Pixel coordinate grounding data
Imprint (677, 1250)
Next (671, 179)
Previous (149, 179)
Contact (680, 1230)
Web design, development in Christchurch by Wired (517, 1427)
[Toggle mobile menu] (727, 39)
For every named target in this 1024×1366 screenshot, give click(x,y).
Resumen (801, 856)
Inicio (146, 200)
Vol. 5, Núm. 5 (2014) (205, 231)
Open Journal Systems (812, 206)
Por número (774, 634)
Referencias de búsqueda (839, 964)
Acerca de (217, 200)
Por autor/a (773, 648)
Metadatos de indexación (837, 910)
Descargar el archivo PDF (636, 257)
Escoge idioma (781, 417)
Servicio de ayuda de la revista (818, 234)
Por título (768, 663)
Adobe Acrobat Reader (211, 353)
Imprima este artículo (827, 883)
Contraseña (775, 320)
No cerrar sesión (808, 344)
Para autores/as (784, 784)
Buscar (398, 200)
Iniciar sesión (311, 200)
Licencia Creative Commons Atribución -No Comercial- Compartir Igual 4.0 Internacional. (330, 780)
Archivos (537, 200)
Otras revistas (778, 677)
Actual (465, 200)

**Requirement:** Once you have read the records above, please copy them out exactly.

**Output below:**
Imprint (677, 1250)
Next (671, 179)
Previous (149, 179)
Contact (680, 1230)
Web design, development in Christchurch by Wired (517, 1427)
[Toggle mobile menu] (727, 39)
For every named target in this 1024×1366 screenshot, give click(x,y).
Resumen (801, 856)
Inicio (146, 200)
Vol. 5, Núm. 5 (2014) (205, 231)
Open Journal Systems (812, 206)
Por número (774, 634)
Referencias de búsqueda (839, 964)
Acerca de (217, 200)
Por autor/a (773, 648)
Metadatos de indexación (837, 910)
Descargar el archivo PDF (636, 257)
Escoge idioma (781, 417)
Servicio de ayuda de la revista (818, 234)
Por título (768, 663)
Adobe Acrobat Reader (211, 353)
Imprima este artículo (827, 883)
Contraseña (775, 320)
No cerrar sesión (808, 344)
Para autores/as (784, 784)
Buscar (398, 200)
Iniciar sesión (311, 200)
Licencia Creative Commons Atribución -No Comercial- Compartir Igual 4.0 Internacional. (330, 780)
Archivos (537, 200)
Otras revistas (778, 677)
Actual (465, 200)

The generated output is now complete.